### Your objective
Reproduce exactly, with no other output, every line of the data below from the line containing "Where should I click to: Switch" to the end, inclusive.

[The input — start]

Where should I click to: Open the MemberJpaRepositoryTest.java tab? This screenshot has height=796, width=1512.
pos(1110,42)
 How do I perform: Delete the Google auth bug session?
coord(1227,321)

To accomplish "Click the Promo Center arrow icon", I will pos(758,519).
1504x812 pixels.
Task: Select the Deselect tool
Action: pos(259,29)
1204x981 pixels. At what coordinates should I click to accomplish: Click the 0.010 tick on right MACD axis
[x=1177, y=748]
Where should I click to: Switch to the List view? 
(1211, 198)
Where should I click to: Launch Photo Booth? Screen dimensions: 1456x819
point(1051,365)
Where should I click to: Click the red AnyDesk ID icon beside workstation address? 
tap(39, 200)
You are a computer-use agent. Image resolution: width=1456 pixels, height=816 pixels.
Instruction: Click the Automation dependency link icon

[The input — finish]

### Answer space
Where should I click to: Switch to the List view? 
(1211, 198)
Where should I click to: Launch Photo Booth? Screen dimensions: 1456x819
point(1051,365)
Where should I click to: Click the red AnyDesk ID icon beside workstation address? 
tap(39, 200)
You are a computer-use agent. Image resolution: width=1456 pixels, height=816 pixels.
Instruction: Click the Automation dependency link icon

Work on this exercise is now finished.